**Exercise prompt:** Find the string "Launch" in the data, then copy every line where it is found.

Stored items
----

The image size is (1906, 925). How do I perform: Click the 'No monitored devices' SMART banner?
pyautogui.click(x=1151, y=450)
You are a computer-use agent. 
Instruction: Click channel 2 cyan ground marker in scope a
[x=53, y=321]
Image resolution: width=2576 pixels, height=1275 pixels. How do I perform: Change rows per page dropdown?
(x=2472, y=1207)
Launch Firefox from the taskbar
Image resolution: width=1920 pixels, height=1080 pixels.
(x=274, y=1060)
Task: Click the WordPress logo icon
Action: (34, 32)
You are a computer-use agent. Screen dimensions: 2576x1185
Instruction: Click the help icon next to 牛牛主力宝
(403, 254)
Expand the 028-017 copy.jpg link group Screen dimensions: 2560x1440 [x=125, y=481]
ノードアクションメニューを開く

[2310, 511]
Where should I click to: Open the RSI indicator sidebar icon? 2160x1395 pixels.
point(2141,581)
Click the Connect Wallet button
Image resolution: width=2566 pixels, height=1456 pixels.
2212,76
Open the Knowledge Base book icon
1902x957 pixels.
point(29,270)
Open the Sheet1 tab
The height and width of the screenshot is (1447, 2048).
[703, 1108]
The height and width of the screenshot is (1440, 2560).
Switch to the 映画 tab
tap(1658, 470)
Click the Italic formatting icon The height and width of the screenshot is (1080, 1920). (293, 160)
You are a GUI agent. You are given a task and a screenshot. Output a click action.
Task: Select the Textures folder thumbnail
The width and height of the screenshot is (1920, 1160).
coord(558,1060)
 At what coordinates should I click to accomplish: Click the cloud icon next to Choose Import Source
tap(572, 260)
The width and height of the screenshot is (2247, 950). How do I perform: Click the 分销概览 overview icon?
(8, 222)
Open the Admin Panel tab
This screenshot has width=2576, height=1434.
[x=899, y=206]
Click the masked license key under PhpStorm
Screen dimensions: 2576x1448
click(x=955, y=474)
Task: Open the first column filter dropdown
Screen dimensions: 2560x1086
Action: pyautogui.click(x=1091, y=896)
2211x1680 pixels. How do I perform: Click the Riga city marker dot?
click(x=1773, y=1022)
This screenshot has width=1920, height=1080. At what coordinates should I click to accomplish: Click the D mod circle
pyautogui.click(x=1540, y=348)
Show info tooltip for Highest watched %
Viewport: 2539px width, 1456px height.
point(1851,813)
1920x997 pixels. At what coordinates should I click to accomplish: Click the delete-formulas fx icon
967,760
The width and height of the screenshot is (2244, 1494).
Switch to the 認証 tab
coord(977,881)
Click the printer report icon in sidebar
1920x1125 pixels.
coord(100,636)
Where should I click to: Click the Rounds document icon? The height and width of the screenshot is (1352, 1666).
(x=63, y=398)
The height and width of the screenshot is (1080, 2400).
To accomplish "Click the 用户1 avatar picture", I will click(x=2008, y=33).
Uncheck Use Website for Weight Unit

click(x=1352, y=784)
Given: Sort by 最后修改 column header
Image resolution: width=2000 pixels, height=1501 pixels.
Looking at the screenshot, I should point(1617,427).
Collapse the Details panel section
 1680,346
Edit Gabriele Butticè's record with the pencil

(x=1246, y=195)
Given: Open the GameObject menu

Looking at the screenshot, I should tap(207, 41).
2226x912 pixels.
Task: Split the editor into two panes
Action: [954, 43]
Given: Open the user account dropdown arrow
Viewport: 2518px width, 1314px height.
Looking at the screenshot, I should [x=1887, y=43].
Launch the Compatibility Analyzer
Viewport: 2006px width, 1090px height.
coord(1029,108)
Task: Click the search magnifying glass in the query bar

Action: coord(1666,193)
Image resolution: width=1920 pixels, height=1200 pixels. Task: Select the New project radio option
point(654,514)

----

**Solved exercise:**
Launch Firefox from the taskbar
Launch the Compatibility Analyzer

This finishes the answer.